## TRY IT:
Every line below that holds the string "icon" must be copied.

## AVAILABLE RECORDS:
........

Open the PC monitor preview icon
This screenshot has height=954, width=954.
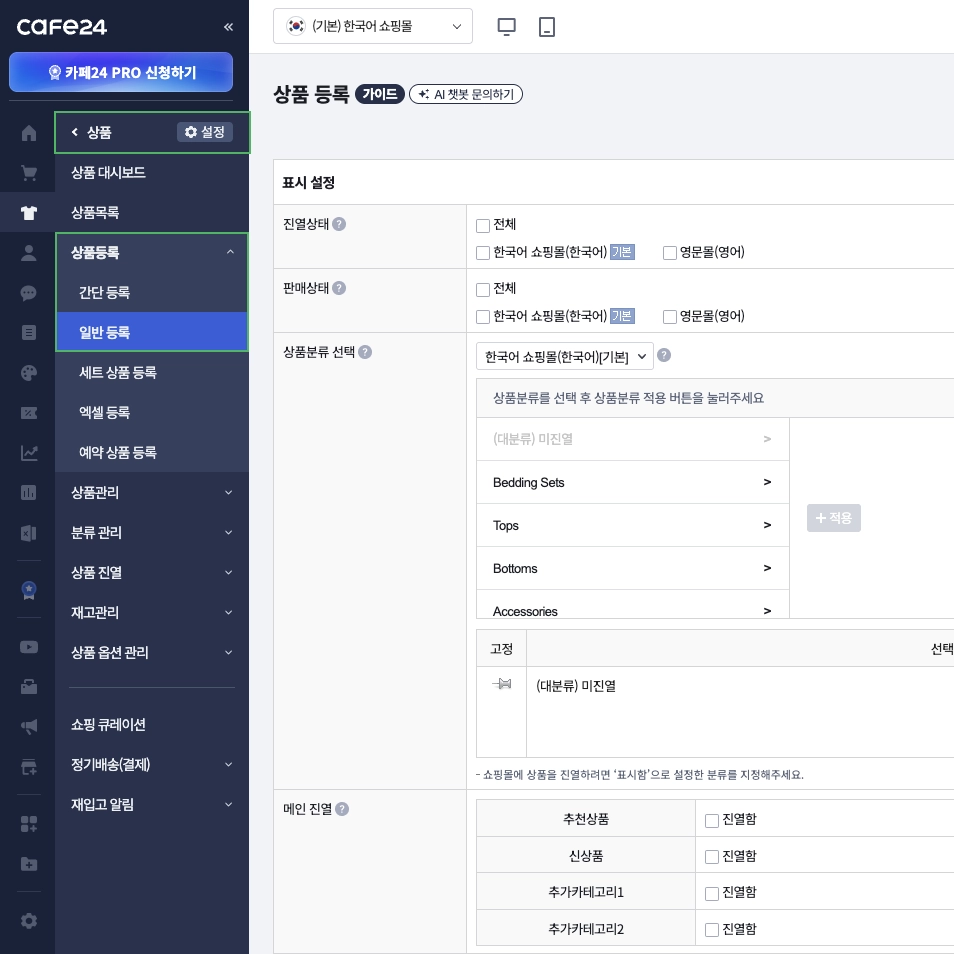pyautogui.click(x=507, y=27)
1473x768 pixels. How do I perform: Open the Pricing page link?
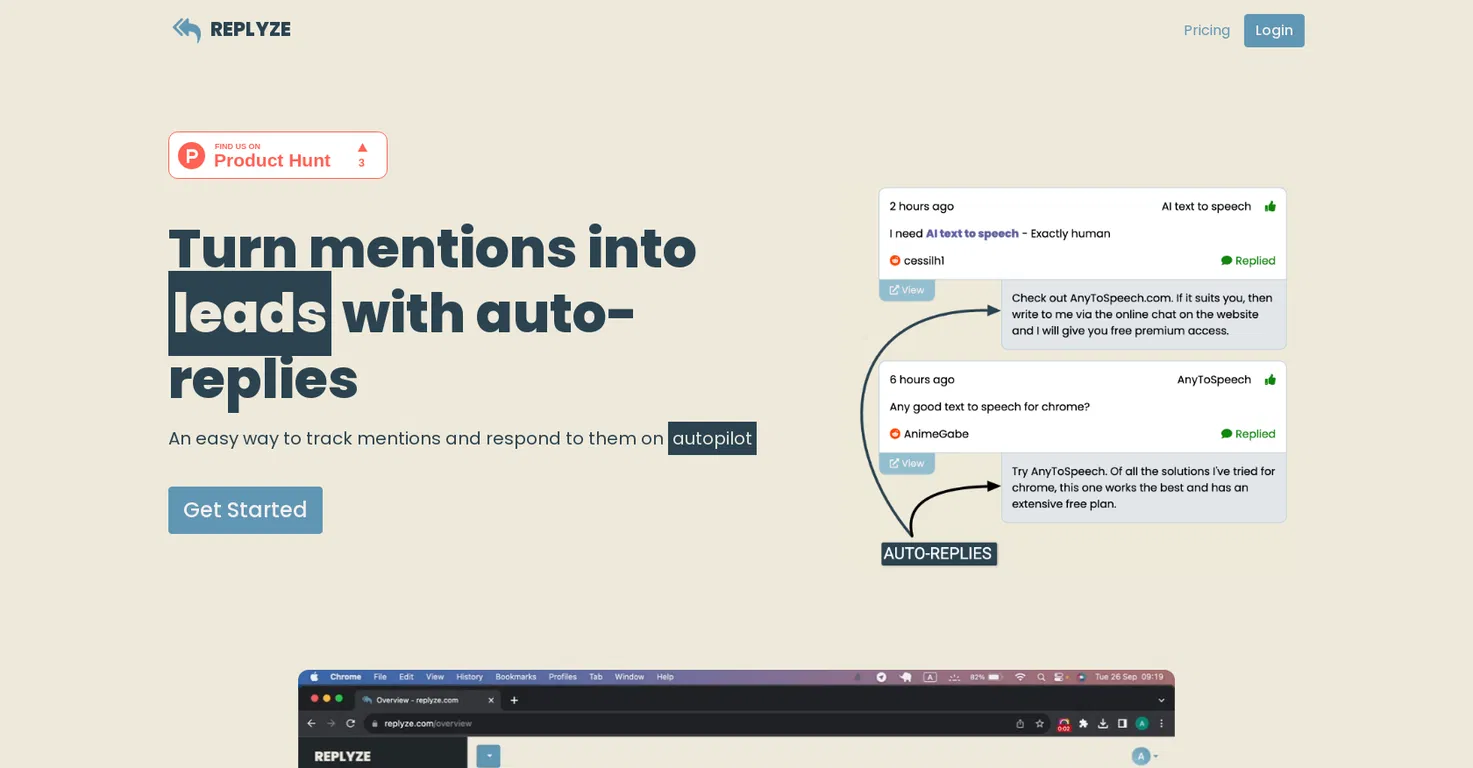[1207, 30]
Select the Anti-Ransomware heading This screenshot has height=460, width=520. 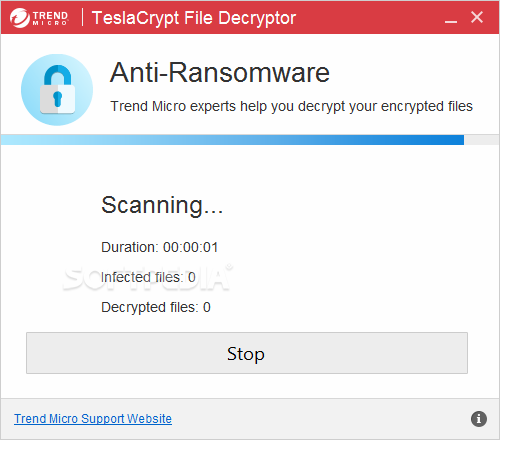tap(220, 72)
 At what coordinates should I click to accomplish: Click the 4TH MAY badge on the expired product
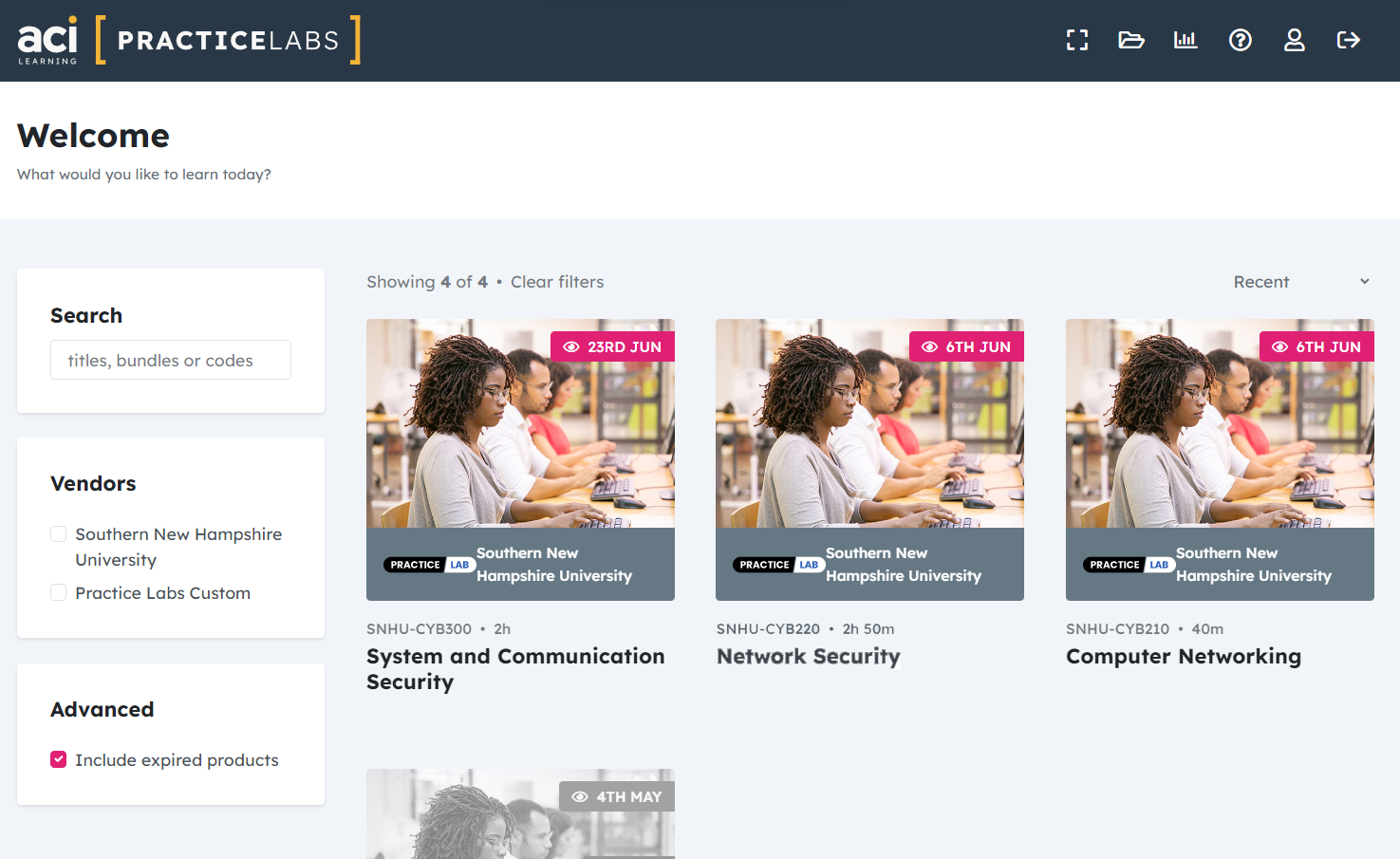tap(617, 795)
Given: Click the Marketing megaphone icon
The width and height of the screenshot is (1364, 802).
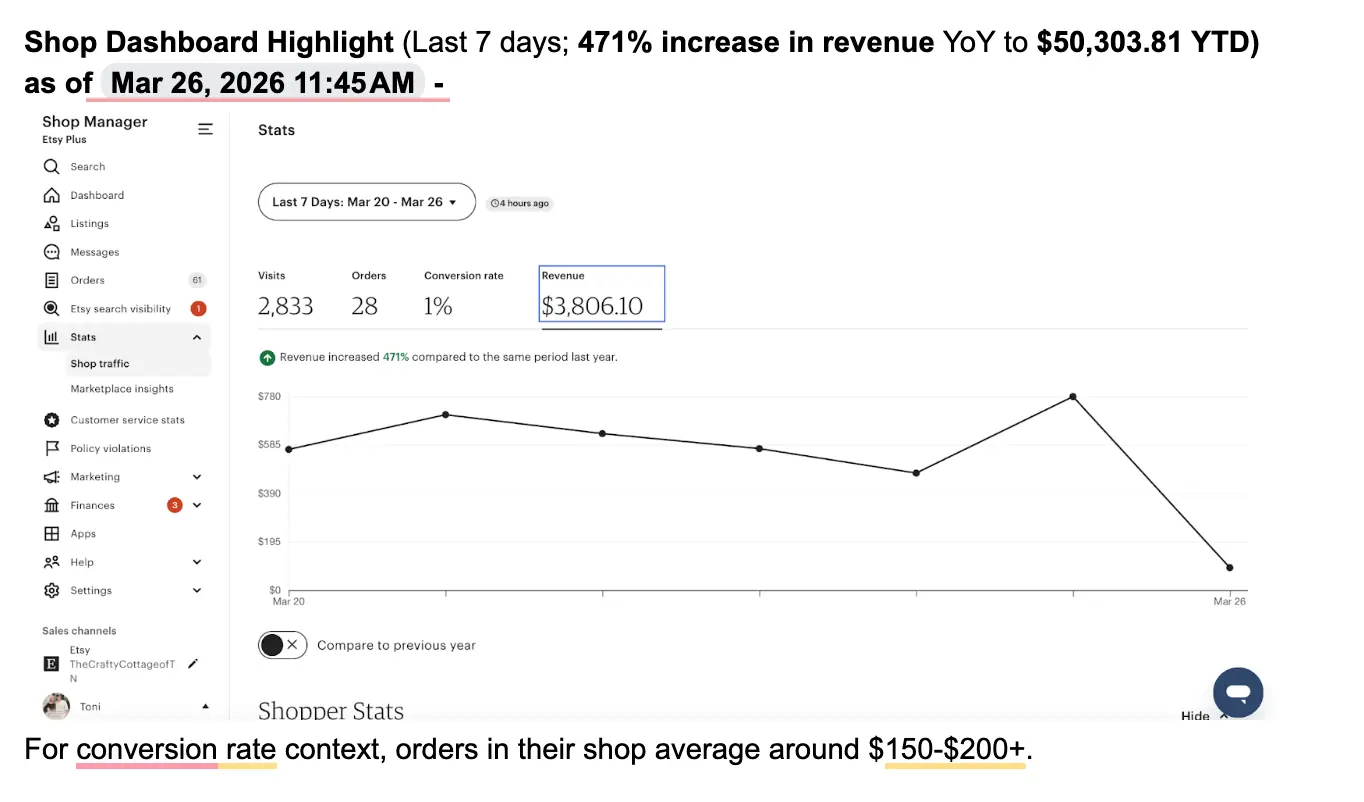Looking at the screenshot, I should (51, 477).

........

## FINISHED EXERCISE:
Open the PC monitor preview icon
Given: Click the Marketing megaphone icon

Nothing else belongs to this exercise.